When her husband ran into the house with firefighters behind him, she said she realized she was running out of time.

“I just grabbed my prescription bottle, threw it in my suitcase and zipped it up, and threw it into in the truck.”

Johnny said she started to panic when the flames appeared to be 20 feet high. 

“I was like, ‘Oh, my gosh!’ We were trying to get dogs in. We didn’t even grab leashes, nothing. We just grabbed our animal, got into the vehicle and oh, my gosh, we just took off.”

Protecting historic sites

On Tuesday, the B.C. Wildfire Service warned that warmer and drier weather expected throughout the week could fuel potentially volatile conditions as crews battle the out-of-control fire that is pushing toward Stein Valley Nlaka’pamux Heritage Park.

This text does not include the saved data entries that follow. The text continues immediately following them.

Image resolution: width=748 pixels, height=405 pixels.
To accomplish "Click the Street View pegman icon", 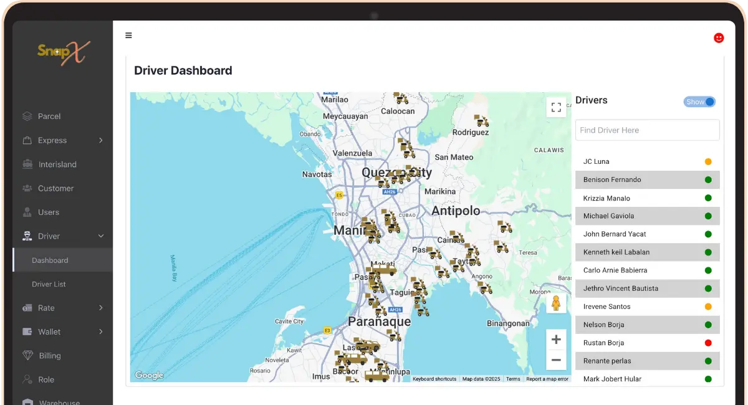I will pyautogui.click(x=556, y=303).
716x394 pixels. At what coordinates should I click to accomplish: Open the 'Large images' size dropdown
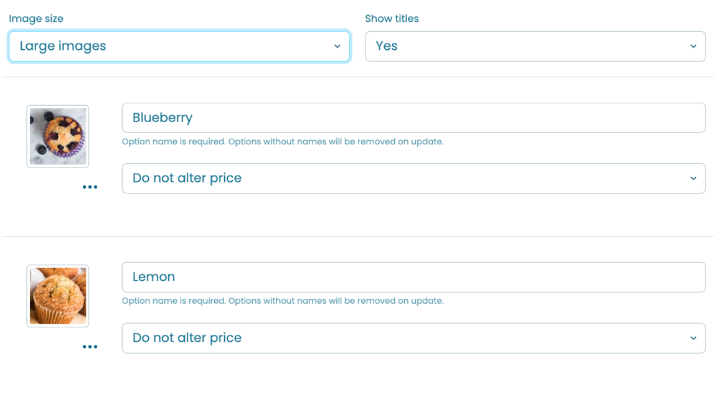point(179,46)
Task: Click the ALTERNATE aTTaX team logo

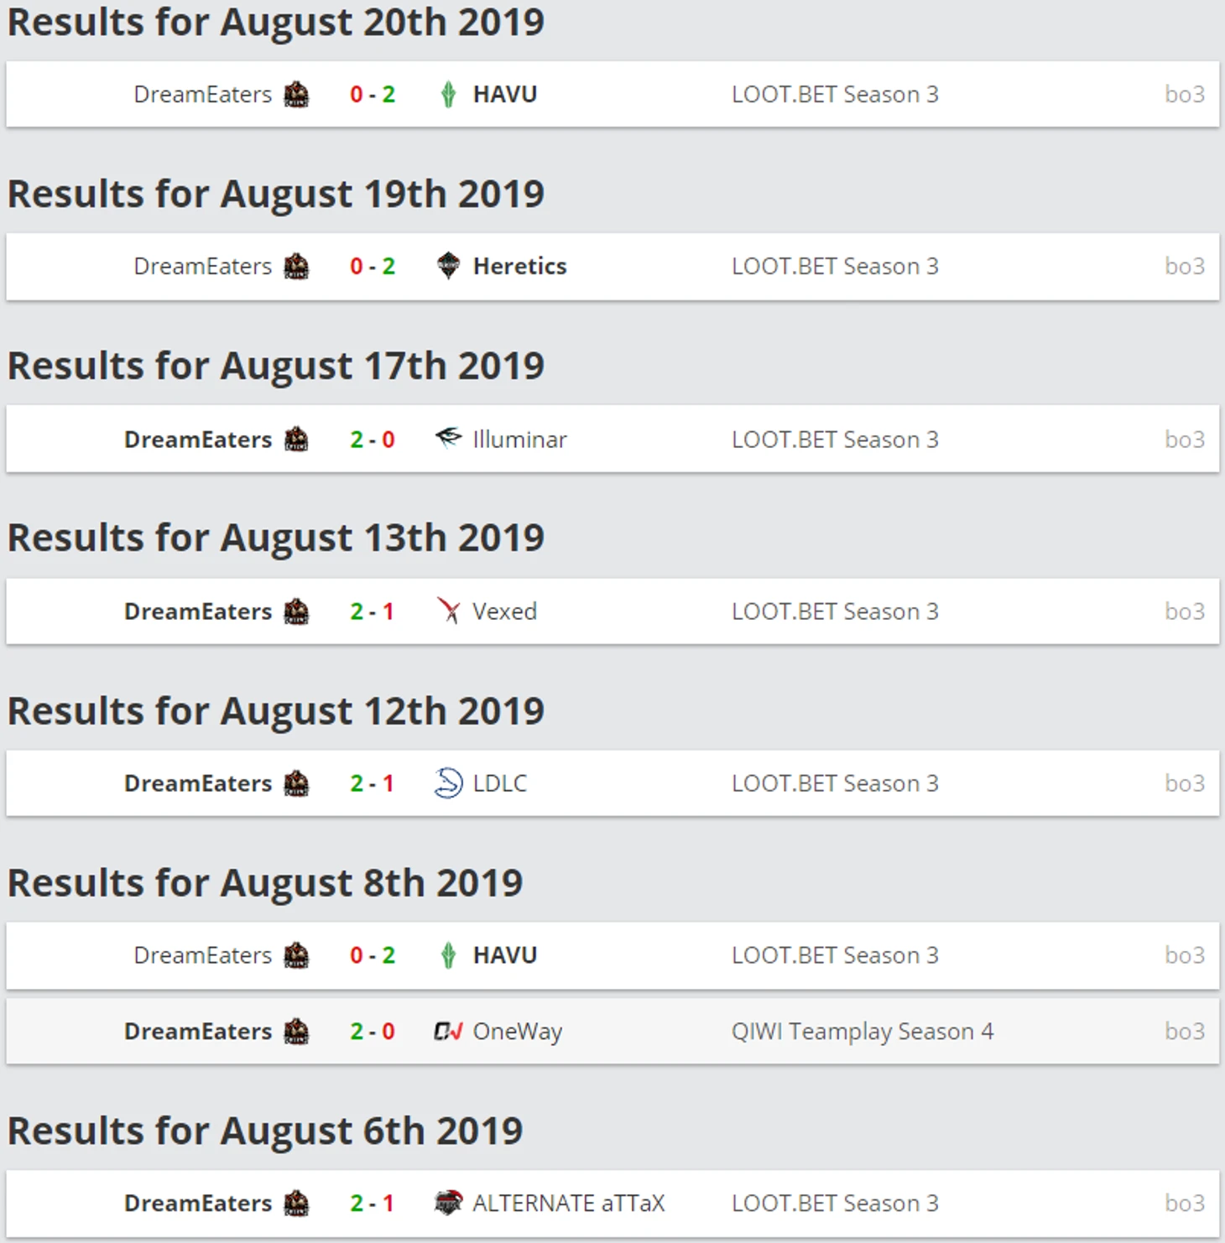Action: click(x=448, y=1203)
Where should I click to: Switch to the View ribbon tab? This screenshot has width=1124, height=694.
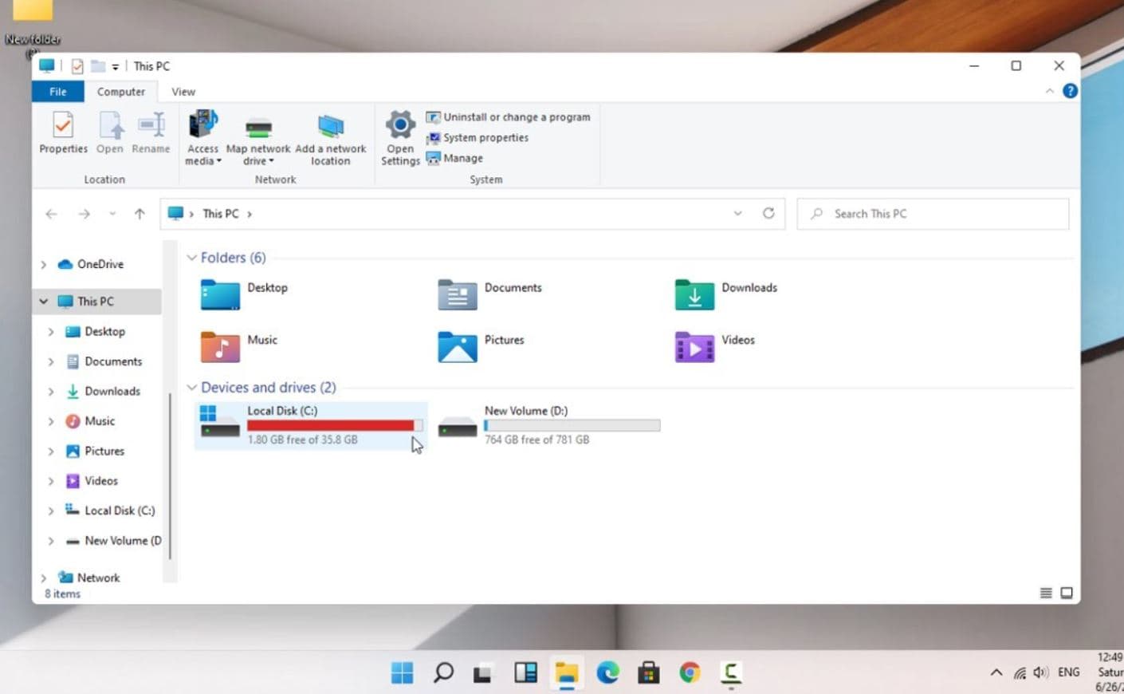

Lytton First Nation Deputy Chief John Haugen said the park has significant cultural meaning for people in the Indigenous community — it contains pictograph panels and petroglyphs, or rock carvings, that have existed for millennia.

B.C. Parks area supervisor Michelle Weibe says the province has been working closely with the First Nation for the UNESCO designation of the archeological sites, and is committed to protecting those sites from fire.

“We are very cognizant there are many other sites that have yet to be identified [in the park], and that will be something that we will dive into,” she said on CBC’s Radio West.

Meanwhile, Johnny and her husband, 19-year-old son, 18-year-old daughter, four dogs and a cat are now in Lytton, staying in the one-bedroom trailer with power and running water provided by Lytton First Nation authorities. 

She said those who lost homes to the Lytton fire last year have said it may take about two years to rebuild their home.

Still, she’s doing her best to stay positive. 

“We have so much food that we have to say, ‘We don’t need more,'” she said. “[The] next step is when can we get our house rebuilt.”